Stepping from swing to metal to Indian-music‚ KiF Express embraces the cross-genre meltdown much like Fiuczynski's old band did‚ Screaming Headless Torsos. The obvious difference being the now lack of vocals‚ but the similarity being the natural duality of the music. The same song can have en-dreaded hippies doing the chicken strut while the local jazz-major is ready to abandon his guitar in talentless shame. True‚ the honest time for this music's popularity would have been twelve years ago‚ but very few could come close to touching what this trio manifests.
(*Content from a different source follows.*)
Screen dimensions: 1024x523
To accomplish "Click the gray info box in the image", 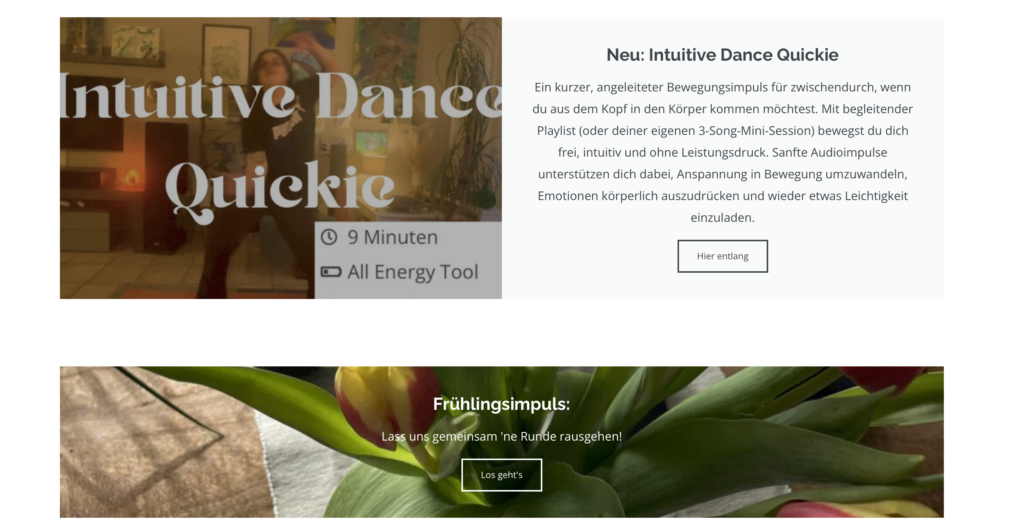I will pyautogui.click(x=408, y=260).
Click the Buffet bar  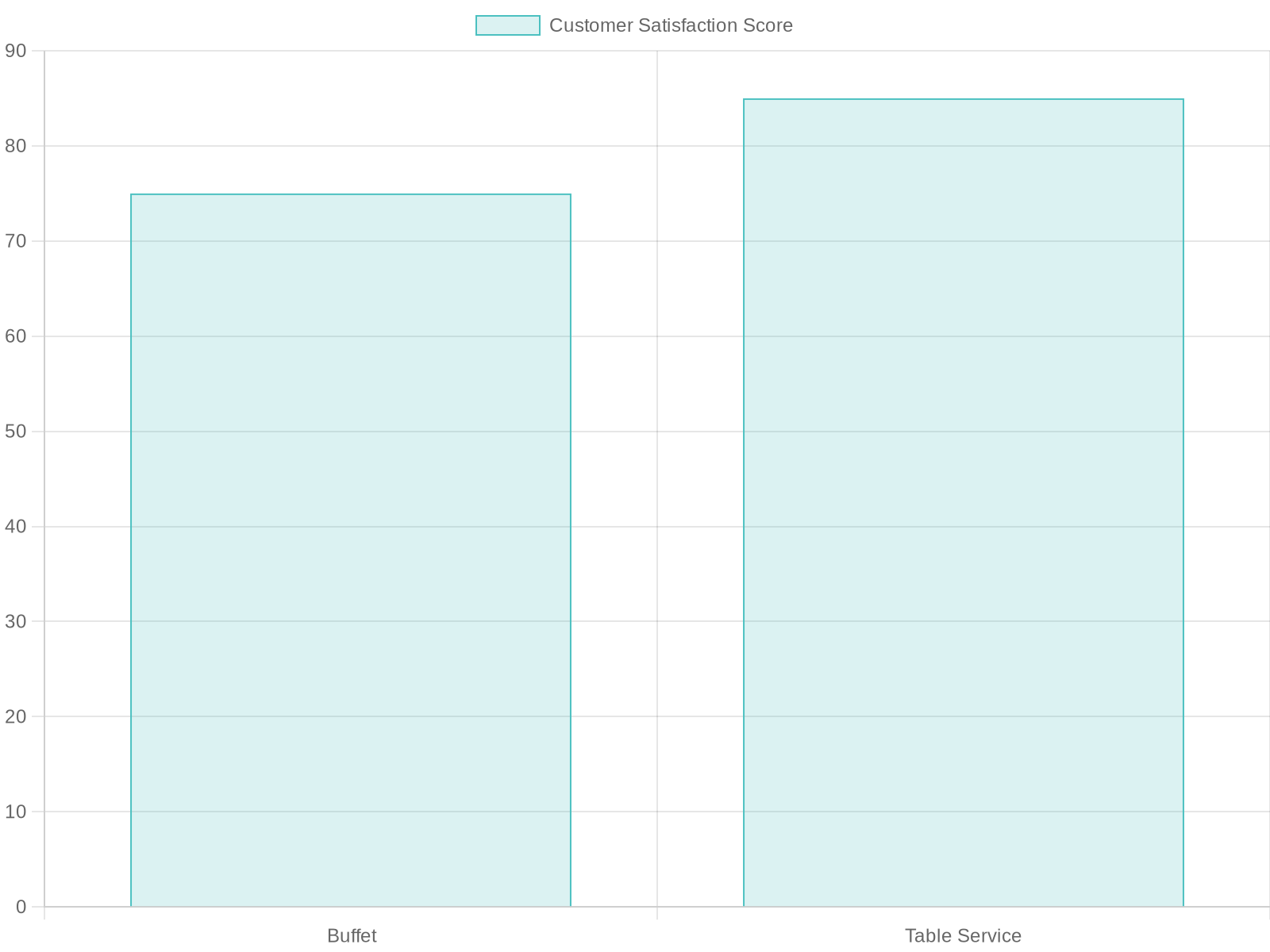351,551
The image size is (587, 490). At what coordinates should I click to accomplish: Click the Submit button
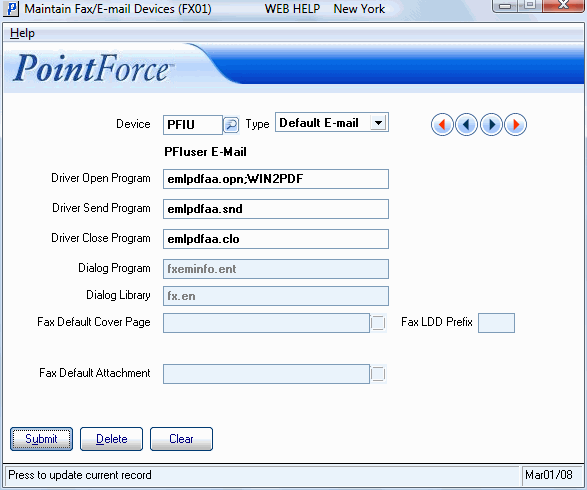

Tortoise - Beacons of Ancestorship
Speaking of 1998‚ remember how when any party would reach 4 AM.‚ it seemed an unwritten law that somebody would throw on Tortoise's TNT? Revolutionary fore-fathers of organically produced‚ brainy‚ electronica‚ the nameless genre that Tortoise helped brand has taken on many forms and branched countless directions since TNT. With the latest album title more than an obvious nod to their role in the turn of the millennium's musical history‚ Beacons is the band's take on the sound that developed from other bands' take on their own initial creation. The newest is far heavier‚ and no longer the late-night fade out music it used to be. Regardless‚ it's still quite accessible to non-critical ears‚ and a natural redevelopment of post-rave repetition. A good reminder of how little work inferior‚ present-day bands put into their music. I'm looking at you‚ Ratatat.
Yim Yames - Tribute To
Yim Yames - Tribute ToSo‚ do you like the super vocal-reverb that Jim James uses in My Morning Jacket? And‚ do you like George Harrison songs? If you answered no to either of these questions‚ than this album will sound undoubtedly pretentious to you‚ and you will hate it. If‚ however‚ you really dig both those things‚ than you don't need to work hard to imagine exactly what this album sounds like. I'm never going to play this instead of All Things Must Pass‚ but I'd love to hear a couple of these songs during a James solo set.